On the right side of the southeast wall, 5A (option 4B)
The route passes on the left side of a wide internal corner, which cuts vertically through the entire wall. The internal corner leads to a lowering of the ridge between the peaks of Forossky Kant and Mshatka-Kaya and is a conditional boundary between them. The last section of the route, which passes through a sheer wall with two small ledges, is the most difficult. It can be replaced by an ascent along the несложной upper part of the wide internal corner. In this case, the complexity of the route is reduced by half a category (option).
From the road, near the alpine camps, 200 m up
along the trail, and then 50 m along simple rocks to a grotto located at the base of the internal corner (R0: 250 m, 20–40, no tech).
On the section R1–R2 — from the grotto up, first on the right side of the internal corner, and then along smooth slabs to a long horizontal shelf. Further (section R2–R3), traverse along the shelf 20 m to the left (R1–R2: 40 m, 70°, III+; 20 m, 70°, II).
On the section R3–R5 — up along a steep, smooth wall with a small number of cracks (R3–R5: 30 m, 75°, V+; 50 m, 75°, V).
On the section R5–R6 — up and to the right along rocks of medium complexity (R5–R6: 40 m, 70°, III).
On the section R6–R7 — up and to the left 20 m along simple rocks to the base of a large vertical internal corner (R6–R7: 20 m, 60°, I).
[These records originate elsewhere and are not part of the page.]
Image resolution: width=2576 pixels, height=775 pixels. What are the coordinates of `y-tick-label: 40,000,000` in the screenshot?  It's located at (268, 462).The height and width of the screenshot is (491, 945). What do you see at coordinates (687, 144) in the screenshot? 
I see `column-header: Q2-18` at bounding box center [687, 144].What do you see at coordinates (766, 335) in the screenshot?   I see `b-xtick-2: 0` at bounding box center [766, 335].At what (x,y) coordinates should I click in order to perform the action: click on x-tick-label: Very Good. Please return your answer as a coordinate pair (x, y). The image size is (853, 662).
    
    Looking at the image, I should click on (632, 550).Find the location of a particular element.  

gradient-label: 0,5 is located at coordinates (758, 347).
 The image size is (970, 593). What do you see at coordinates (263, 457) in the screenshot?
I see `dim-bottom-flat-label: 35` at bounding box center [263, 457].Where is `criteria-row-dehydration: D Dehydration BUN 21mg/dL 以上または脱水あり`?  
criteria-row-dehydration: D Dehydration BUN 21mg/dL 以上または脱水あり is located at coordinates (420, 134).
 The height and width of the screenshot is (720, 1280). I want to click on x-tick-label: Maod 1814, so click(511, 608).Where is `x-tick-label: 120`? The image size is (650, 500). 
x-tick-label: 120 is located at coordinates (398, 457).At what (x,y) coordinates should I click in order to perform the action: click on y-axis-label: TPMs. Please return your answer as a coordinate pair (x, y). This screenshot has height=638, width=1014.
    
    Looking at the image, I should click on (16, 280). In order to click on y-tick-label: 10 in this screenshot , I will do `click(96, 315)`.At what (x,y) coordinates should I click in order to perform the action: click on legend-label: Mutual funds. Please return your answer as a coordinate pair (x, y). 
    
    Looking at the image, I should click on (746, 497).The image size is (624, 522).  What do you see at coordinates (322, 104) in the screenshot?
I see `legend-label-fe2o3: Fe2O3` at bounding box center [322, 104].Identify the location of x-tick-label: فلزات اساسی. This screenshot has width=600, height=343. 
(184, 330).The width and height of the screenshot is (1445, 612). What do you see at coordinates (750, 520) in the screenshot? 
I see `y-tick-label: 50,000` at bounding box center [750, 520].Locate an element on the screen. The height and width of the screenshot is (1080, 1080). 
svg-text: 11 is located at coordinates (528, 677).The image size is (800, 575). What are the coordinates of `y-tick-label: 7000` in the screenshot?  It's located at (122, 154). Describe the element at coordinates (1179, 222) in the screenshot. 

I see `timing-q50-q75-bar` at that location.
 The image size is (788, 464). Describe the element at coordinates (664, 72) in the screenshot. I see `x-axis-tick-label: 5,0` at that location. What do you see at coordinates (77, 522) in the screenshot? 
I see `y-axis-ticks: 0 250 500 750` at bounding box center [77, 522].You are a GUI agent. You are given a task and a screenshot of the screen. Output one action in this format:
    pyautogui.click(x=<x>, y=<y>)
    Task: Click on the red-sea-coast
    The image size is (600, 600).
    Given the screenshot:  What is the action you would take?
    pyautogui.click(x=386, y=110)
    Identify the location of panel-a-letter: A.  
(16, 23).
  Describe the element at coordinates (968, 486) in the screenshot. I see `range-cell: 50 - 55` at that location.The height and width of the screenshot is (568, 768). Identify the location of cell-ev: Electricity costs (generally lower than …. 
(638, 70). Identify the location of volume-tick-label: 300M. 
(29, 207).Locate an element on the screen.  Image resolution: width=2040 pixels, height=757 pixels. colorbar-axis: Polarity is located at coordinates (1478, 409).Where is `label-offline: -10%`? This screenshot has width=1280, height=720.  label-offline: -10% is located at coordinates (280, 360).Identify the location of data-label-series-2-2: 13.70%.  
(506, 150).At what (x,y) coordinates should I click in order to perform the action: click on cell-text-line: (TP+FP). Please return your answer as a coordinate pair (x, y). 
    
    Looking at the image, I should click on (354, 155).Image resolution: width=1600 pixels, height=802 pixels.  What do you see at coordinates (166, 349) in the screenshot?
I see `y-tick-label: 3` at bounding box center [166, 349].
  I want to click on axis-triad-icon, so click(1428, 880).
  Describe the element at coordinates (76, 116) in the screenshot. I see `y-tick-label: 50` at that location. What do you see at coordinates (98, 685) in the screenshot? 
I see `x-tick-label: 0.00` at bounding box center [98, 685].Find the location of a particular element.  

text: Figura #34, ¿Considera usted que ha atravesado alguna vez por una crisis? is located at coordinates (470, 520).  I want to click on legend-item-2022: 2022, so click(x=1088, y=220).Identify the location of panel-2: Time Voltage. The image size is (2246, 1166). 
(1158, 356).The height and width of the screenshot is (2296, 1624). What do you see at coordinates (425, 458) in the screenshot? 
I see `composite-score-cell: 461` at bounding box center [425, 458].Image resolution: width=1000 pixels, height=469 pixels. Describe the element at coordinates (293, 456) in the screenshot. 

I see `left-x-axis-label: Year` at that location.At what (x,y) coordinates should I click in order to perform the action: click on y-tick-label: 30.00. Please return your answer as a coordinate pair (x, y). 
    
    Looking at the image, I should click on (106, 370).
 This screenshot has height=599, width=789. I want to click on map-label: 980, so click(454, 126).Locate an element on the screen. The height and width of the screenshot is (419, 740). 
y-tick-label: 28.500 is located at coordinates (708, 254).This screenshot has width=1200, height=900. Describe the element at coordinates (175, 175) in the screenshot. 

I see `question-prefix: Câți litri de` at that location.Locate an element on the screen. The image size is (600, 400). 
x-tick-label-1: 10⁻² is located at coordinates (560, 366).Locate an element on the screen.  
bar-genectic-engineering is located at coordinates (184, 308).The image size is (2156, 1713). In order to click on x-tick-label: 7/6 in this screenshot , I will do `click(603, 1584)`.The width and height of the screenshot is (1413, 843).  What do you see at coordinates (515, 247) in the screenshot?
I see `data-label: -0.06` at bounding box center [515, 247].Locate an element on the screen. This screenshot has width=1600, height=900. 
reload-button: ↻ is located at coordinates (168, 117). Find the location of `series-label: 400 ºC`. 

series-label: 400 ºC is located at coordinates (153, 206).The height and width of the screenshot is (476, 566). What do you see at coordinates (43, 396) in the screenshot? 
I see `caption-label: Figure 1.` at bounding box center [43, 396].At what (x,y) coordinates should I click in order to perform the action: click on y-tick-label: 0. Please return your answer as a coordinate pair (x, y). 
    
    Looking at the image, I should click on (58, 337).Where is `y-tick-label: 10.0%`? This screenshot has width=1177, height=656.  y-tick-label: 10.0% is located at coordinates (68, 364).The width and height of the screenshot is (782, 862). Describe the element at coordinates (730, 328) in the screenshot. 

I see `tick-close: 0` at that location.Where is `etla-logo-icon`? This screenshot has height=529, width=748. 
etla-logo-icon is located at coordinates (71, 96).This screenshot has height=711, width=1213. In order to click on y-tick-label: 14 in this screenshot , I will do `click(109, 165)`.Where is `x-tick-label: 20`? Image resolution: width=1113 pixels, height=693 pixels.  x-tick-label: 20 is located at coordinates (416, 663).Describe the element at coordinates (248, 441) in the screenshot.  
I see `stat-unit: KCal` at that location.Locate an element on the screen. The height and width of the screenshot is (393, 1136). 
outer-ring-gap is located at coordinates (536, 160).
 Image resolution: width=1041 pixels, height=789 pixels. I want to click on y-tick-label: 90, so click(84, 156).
On the last section of the route — up along the left sheer 30-meter wall of the internal corner with two small ledges. The ledges are passed head-on (R7–peak: 30 m, 80°, V+).
Route Description: Дырка
The "Wedding" route, category 2A complexity, to the summit of Chelebi-Yaurn-Beli, a description of the passage of 7 sections and belay organization.
Route №13
“Wedding” (“The Hole”)
2A IV 260 m (7 pitches). Average passage time — 3–5 hours. The easiest route to the summit of Chelebi-Yaurun-Beli, however, climbers should be able to navigate the terrain well. The starting point of the route is a horizontal shelf, on the western edge of which a tree grows. Two memorial plaques dedicated to deceased climbers can serve as landmarks. R0–R1: 30 m. Go left along the shelf to the tree. From it, 20 meters up through simple rocks. Insurance point on the tree.
- 10 m I
- 20 m II–III R1–R2: 40 m. This is the most difficult section of the route. Up through simple rocks to a rock spall. Continue moving up through it and then through simple sloping rocks to a large shelf overgrown with trees. Insurance point on one of them.